Uso de dados e artigo de opinião
Convicções, críticas e influências exigem que o interlocutor se justifique, pondere e seja empático no trato da informação. Um caminho para esse trabalho é a produção de artigos de opinião.
Primeiramente, coloque o aluno em contato com o gênero, onde circula, quem escreve, quais são os leitores previstos e com que objetivo é escrito. Faça a distinção entre fato e opinião e provoque a turma para que também levante hipóteses – que poderão ser refutadas ou confirmadas a partir de bons argumentos.
Para o britânico Stephen Toulmin, a argumentação está sustentada em dados, passo importante para que você envolva os alunos em temáticas que circulam na sociedade atualmente, especialmente aquelas que retratam a realidade local. A justificativa deve ser apropriada e sustentada em fatos.
Esses dados podem ser confirmados por estatísticas, alusão histórica, referência a cenas reais ou ficcionais, entrevistas, argumentos de autoridade, dentre outras possibilidades. Mostre que é necessário inserir modalizadores que denotem o posicionamento para que o texto tenha uma progressão temática e chegue racionalmente a uma conclusão.
No final, socialize os textos. Isso vai permitir a interação entre eles, e essa troca de material é um subsídio para as produções, um recurso para melhorar a escrita. Ao realizar a revisão textual, apontamos quais critérios são utilizados para nortear o olhar atento e observador, quais flagrantes da vida despertam a opinião e o confronto de ideias, ambientes ou situações que reportam os alunos a um universo particular, traduzindo uma opinião e convertendo o cotidiano em ideologia.
A escrita voltada para autonomia e para a reflexão nos faz entender que o trabalho depende da Educação, de processos de aprendizagem, e estabelecer vínculos implica a formação de valores éticos para que os estudantes se preparem para o desenvolvimento da vida em sociedade e tenham plenas condições de exercer a cidadania.

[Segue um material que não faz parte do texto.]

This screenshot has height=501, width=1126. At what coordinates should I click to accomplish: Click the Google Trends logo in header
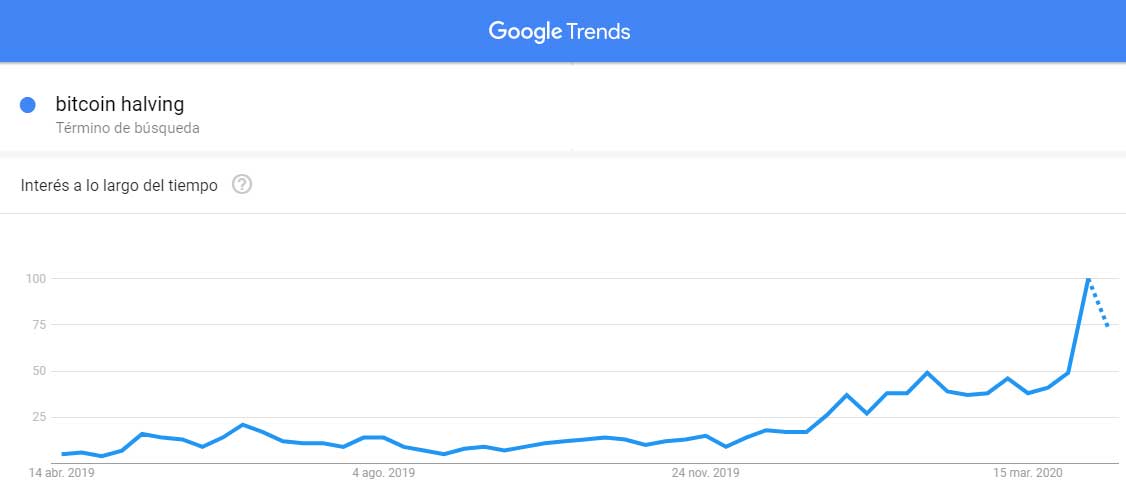pos(559,32)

Ana Cláudia Santos é professora de Língua Portuguesa na Educação Básica da rede estadual de ensino há 20 anos e mestranda em Educação Profissional e Tecnológica. Foi vencedora do Prêmio Educador Nota 10, promovido pela Fundação Victor Civita, nas edições de 2014 e 2018, com os trabalhos O Povo Conta e O (Ser)tão de Cada Um. Recebeu a medalha Ordem do Mérito Educacional (MEC) – Grau de Cavaleiro e o troféu Capitão-Médico João Guimarães Rosa, da Academia de Letras da PMMG.